─── Trecho ───
Uma introdução aos webdocumentários (documentários interativos)

Inseridos num contexto de convergência midiática que está revolucionando as maneiras de


produção, transmissão e recepção de audiovisual, os webdocumentários, também chamados de
documentários interativos, demonstram especificidades que os identificam e os distinguem, por
exemplo, das webreportagens, ou dos portais multimídias. Contudo, por serem recentes ainda
carecem de definições técnicas e teóricas mais consistentes, já que são escassas as bibliografias que
possam orientar profundas pesquisas a respeito. Mas, em meio a profusão de obras que se
enquadram nesta categoria, é possível observar algumas recorrências no “formato”, sobretudo se
observadas as características apontadas abaixo:

O webdocumentário se aproveita da linguagem documental criada para o cinema e para a


televisão e a adapta para a web. Acrescenta a capacidade de interação e participação típicas
da web e rompe com a linearidade da narrativa, já que o internauta pode escolher o que ver
e em que ordem ver2.
─── Informações extraídas ───
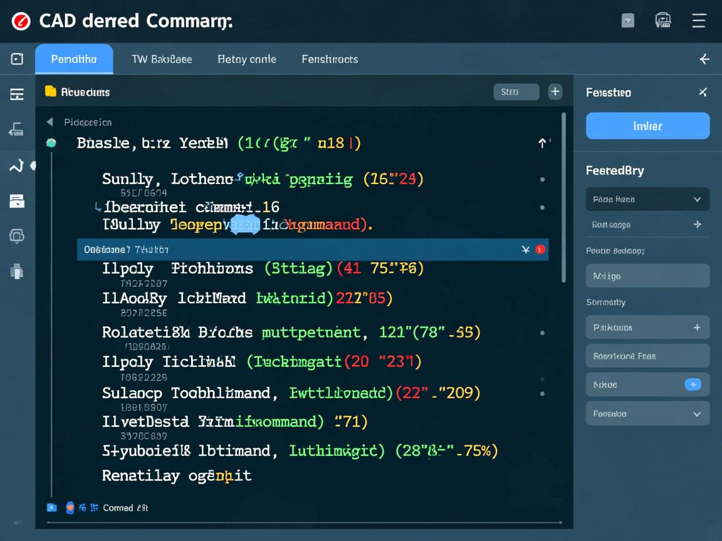Click the red CAD logo icon
The height and width of the screenshot is (541, 722).
tap(21, 21)
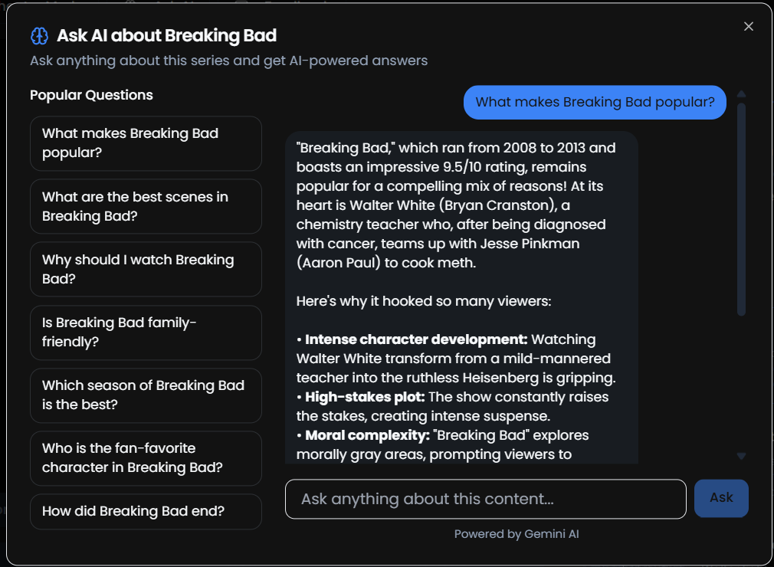The width and height of the screenshot is (774, 567).
Task: Focus the "Ask anything about this content" field
Action: point(485,499)
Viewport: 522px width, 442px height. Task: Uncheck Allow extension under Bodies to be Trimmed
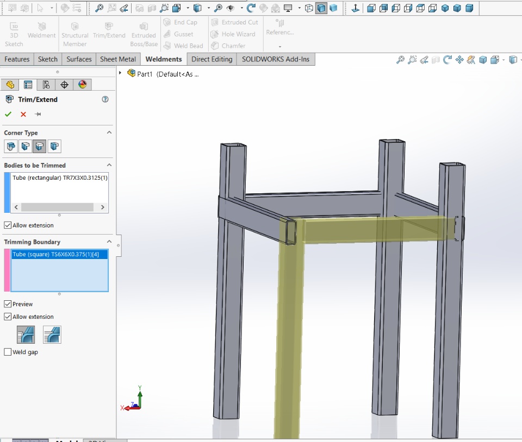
───
O que fazer: Dê continuidade ao trecho sobre webdocumentários, começando logo após a última frase apresentada.

Resposta:
Os webdocs são uma nova forma de se desenvolver narrativas no ciberespaço, que mistura
diferentes formatos, mídias e se inserem, de maneira consistente em um universo de comunicação
contemporâneo característico por se consolidar como hipertextual, hipermidiático e, por tanto, não
linear – tais como textos, vídeos, áudios, fotos, animações e ilustrações - permitindo ao espectador o
controle da navegação e uma profunda interação com a obra; são produtos específicos da
contemporaneidade, multimidiáticos por excelência, oriundos da tradição cinematográfica do
gênero documentário cuja premissa fundamental, que orienta os campos técnicos e teóricos, é o
compromisso da obra com a veracidade, com o tratamento, ainda que criativo, da realidade. E esse
tratamento criativo ganha nuances de coautoria e participação ativa por partes de seus receptores
que, diante das novas tecnologias de interação, participam ativamente do processo de construção da
narrativa que se torna, então, particular.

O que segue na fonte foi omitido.